* _Consigne_: Reproduisez à l'identique les lignes, uniquement, en commençant par celle qui contient « 700x404 pixels. » et en terminant par celle qui contient « coord(693,89) ».

#####

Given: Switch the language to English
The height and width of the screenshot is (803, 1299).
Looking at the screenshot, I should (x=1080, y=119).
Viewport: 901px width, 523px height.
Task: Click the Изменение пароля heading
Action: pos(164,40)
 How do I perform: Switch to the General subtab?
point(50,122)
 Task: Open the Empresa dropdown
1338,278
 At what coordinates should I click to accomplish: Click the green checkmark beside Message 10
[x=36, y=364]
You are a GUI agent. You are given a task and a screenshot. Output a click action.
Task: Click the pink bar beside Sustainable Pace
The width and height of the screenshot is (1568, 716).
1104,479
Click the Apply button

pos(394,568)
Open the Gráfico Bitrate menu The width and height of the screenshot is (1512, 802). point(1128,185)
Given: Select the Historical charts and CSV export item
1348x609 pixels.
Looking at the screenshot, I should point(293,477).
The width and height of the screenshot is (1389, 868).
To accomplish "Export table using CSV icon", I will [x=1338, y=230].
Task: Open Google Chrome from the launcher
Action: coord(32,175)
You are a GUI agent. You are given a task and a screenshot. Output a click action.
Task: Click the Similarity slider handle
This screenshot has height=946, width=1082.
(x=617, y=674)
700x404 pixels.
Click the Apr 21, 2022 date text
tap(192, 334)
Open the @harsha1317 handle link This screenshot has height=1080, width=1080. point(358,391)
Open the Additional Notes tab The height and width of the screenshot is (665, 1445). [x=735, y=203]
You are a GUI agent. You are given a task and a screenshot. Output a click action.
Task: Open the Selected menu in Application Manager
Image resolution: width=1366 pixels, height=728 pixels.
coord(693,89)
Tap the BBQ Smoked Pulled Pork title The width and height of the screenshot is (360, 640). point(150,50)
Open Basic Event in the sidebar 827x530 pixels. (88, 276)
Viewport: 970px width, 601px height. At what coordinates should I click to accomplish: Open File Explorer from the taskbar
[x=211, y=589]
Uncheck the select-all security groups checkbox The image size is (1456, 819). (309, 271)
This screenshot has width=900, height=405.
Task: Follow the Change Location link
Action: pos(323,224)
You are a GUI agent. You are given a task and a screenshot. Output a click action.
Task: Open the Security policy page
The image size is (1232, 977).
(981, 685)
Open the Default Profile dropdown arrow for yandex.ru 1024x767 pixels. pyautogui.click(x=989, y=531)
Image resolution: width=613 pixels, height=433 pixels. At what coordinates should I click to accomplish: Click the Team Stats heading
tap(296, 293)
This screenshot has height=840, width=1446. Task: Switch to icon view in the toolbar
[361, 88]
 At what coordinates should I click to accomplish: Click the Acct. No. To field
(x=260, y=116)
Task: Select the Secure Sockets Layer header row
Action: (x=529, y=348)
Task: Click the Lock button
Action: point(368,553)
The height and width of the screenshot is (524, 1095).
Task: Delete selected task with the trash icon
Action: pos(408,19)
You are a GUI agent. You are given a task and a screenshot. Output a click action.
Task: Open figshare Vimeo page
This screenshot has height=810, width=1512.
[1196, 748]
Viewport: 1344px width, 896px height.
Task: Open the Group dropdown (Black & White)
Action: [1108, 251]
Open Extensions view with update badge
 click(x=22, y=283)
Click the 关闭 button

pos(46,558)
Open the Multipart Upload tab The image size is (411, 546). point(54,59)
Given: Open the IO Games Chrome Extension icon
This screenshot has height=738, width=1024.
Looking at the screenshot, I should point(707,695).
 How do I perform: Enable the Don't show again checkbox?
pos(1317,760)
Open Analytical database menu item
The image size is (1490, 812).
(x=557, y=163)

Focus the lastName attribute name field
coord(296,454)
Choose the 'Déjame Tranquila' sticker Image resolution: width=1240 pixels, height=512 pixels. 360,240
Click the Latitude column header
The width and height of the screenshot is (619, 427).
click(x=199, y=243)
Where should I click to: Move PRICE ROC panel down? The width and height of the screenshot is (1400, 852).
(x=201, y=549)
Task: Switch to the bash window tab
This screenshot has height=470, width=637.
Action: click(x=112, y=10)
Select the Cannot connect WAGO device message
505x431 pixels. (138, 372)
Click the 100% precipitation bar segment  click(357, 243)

#####

* _Réponse_:
700x404 pixels.
Click the Apr 21, 2022 date text
tap(192, 334)
Open the @harsha1317 handle link This screenshot has height=1080, width=1080. point(358,391)
Open the Additional Notes tab The height and width of the screenshot is (665, 1445). [x=735, y=203]
You are a GUI agent. You are given a task and a screenshot. Output a click action.
Task: Open the Selected menu in Application Manager
Image resolution: width=1366 pixels, height=728 pixels.
coord(693,89)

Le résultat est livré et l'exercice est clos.